Il y a sans doute eu une déstabilisation et des inquiétudes, notamment de la part de Poitiers et de Limoges qui ont perdu leur statut de capitale régionale. Mais il n’y a pas eu, non plus, de réflexe d’hostilité. Et objectivement, à mi-mandat, ces deux ex-Régions peuvent constater les bénéfices de la fusion.

Il est certain que j’ai repris des politiques de l’ex-Aquitaine qui avaient fait leurs preuves pour les appliquer à la nouvelle Région mais j’ai aussi fait appel à des politiques de l’ex-Poitou-Charentes et de l’ex-Limousin qui avaient fait leurs preuves et s’étaient révélées les plus efficaces.
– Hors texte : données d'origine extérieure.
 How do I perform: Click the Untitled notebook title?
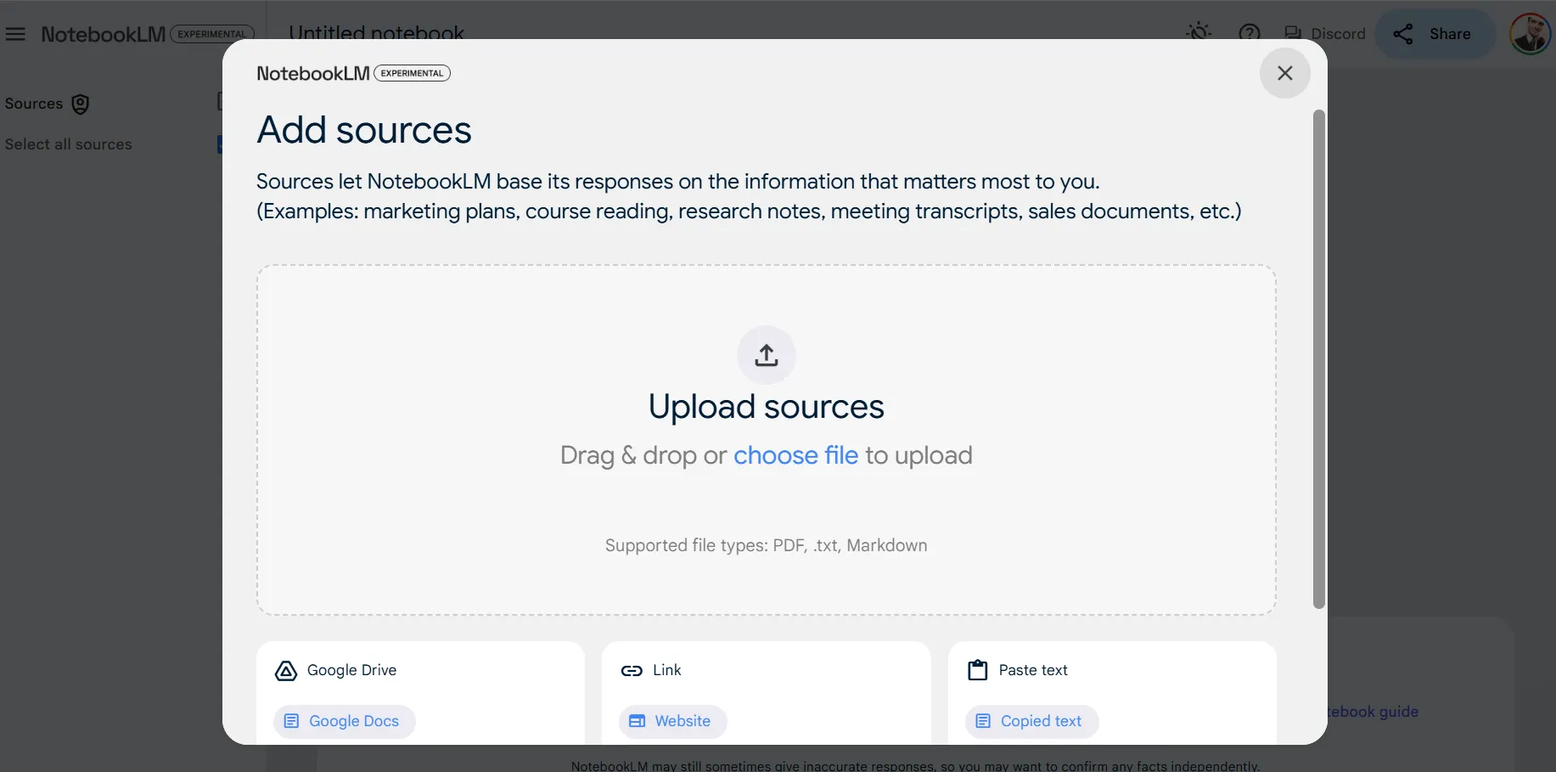point(376,32)
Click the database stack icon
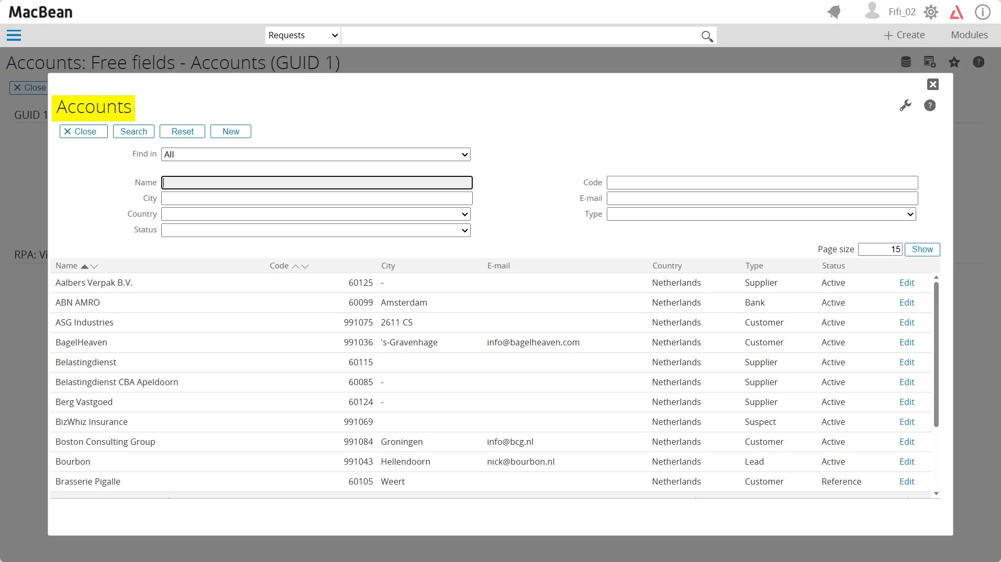This screenshot has height=562, width=1001. pos(906,62)
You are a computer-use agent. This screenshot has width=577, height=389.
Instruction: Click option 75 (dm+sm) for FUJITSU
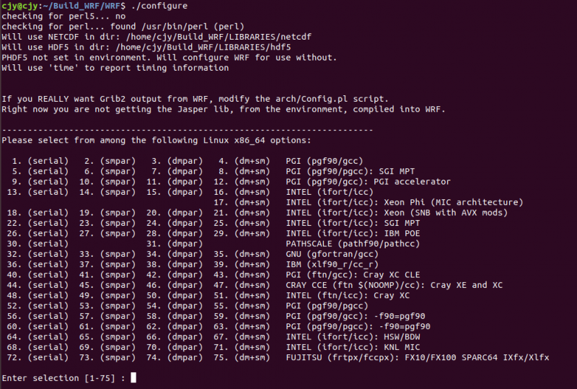pos(249,358)
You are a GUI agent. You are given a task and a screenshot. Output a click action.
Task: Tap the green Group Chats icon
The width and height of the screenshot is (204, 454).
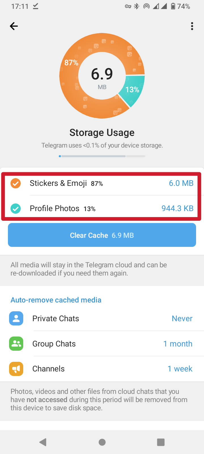coord(16,344)
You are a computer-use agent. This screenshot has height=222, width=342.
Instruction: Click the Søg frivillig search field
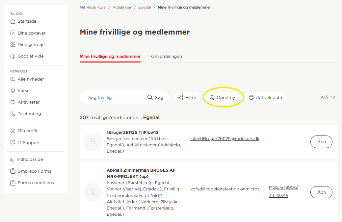pos(116,97)

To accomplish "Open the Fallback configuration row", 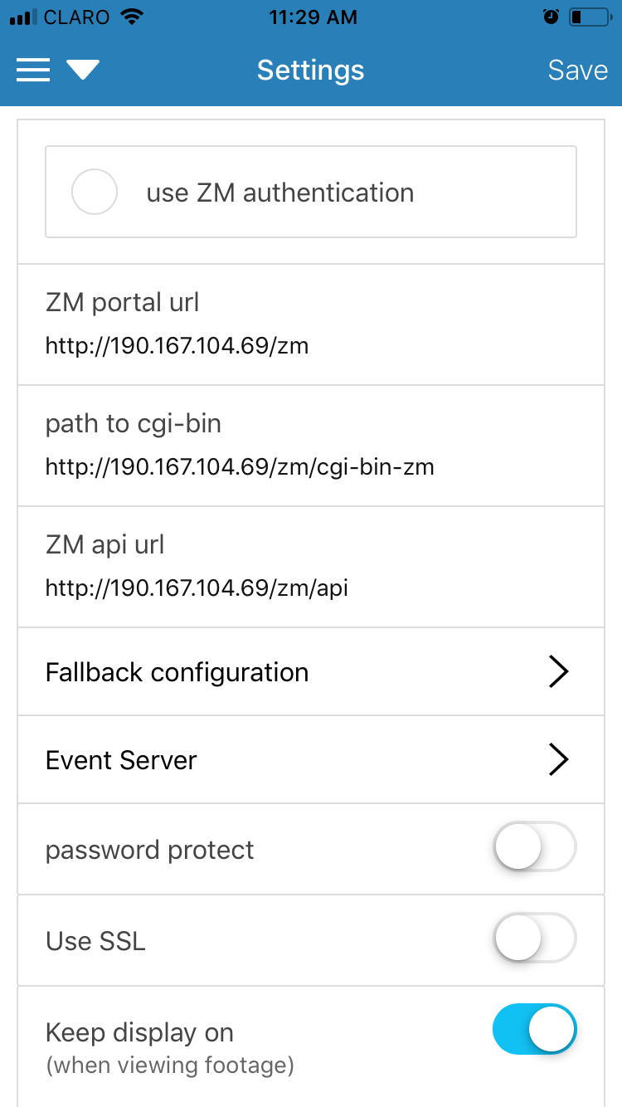I will (311, 672).
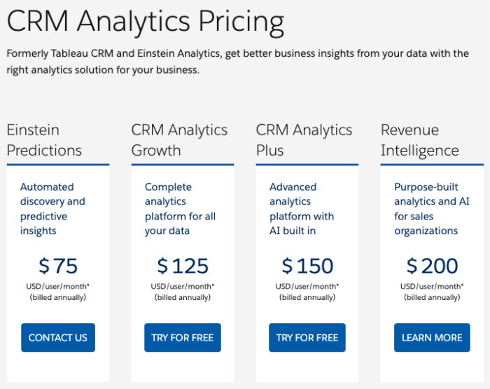
Task: Click TRY FOR FREE under CRM Analytics Growth
Action: (x=183, y=337)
À l’inverse, il est également vrai que j’ai aussi mis fin à des politiques mises en place par l’ex-Poitou-Charentes qui n’entraient pas dans les compétences de la Région et qui représentaient des dépenses inutiles.

Si, aujourd’hui, la Nouvelle-Aquitaine est la troisième Région de France pour la création d’emplois, devant des régions historiquement industrielles, c’est bien la preuve que ces recettes ne sont pas trop mauvaises.

Un président pas inquiet pour sa majorité

À croire qu’Alain Rousset finit par être habitué aux menaces des élus écologistes de quitter sa majorité et son exécutif depuis qu’il travaille avec eux, soit vingt ans. Non pas que le président de Nouvelle-Aquitaine balaie d’un revers de main les avertissements des dix-huit élus du groupe EELV qui annoncent leur intention de faire sécession si l’exécutif régional ne fait pas davantage en faveur de la transition énergétique et climatique mais, plutôt philosophe, il souligne que « c’est le lot de toute majorité plurielle, il y a des tensions inévitables ».

« Les écologistes ont beaucoup apporté à toutes les actions menées sur la préservation de l’environnement et de la biodiversité, les politiques de l’eau et du logement. Il y a dix ans, ils ont joué un vrai rôle salutaire de lanceurs d’alerte. Mais la majorité régionale est une grande famille et les turbulences sont normales. »

Alain Rousset estime qu’il faut, de toute façon, faire preuve de patience et de sang-froid quand on gouverne une majorité qui va de Macron à Hamon en passant par les écologistes. Il assure que cet édifice ne se fissurera pas. « La majorité tiendra jusqu’à la fin du mandat, promet-il avec un grand sourire. Vous devriez même me féliciter de parvenir à maintenir un tel équilibre. »

Et pas question pour lui de modifier ses priorités. «  On ne va pas faire table rase du passé, déclare-t-il. Toute l’action de la Région doit s’accomplir à l’aune du changement climatique mais en gardant notre stratégie à l’égard des entreprises, pour prendre ce seul exemple. De même, je constate que le monde agricole est conscient qu’il faut passer à un autre modèle.Mais je ne veux pas non plus culpabiliser les agriculteurs pour un modèle qui leur a été fourni clefs en main par l’industrie agroalimentaire. Tout doit se faire dans la transparence et dans l’accompagnement. »

Le président néo-aquitain affirme enfin que sa conviction environnementale n’est pas opportuniste ou née de la dernière pluie. « C’est l’ex-Aquitaine qui avait été pionnière en demandant un rapport sur le réchauffement climatique régional à Hervé Le Treut, rappelle-t-il. Je crois profondément que le vrai défi des années et des décennies à venir, c’est la transition climatique.Et dans tous les domaines : agriculture, logement, transports, nouvelles énergies. Mais, là encore, cela rejoint mon diagnostic sur la centralisation du pays. Si les énergies renouvelables ont pris tant de retard en France, c’est parce qu’on n’a pas assez délégué aux Régions et parce qu’on s’est appuyé sur un acteur centralisé, en l’occurrence EDF. Il faut que çà change. »

Alain Rousset se dit de même persuadé, comme le lui avait enseigné l’un de ses mentors, Michel Rocard, que l’ultralibéralisme économique, sauce Thatcher ou Reagan, n’a pas seulement provoqué des ravages sociaux mais aussi environnementaux. « Il est impossible de séparer environnement et social », conclut-il.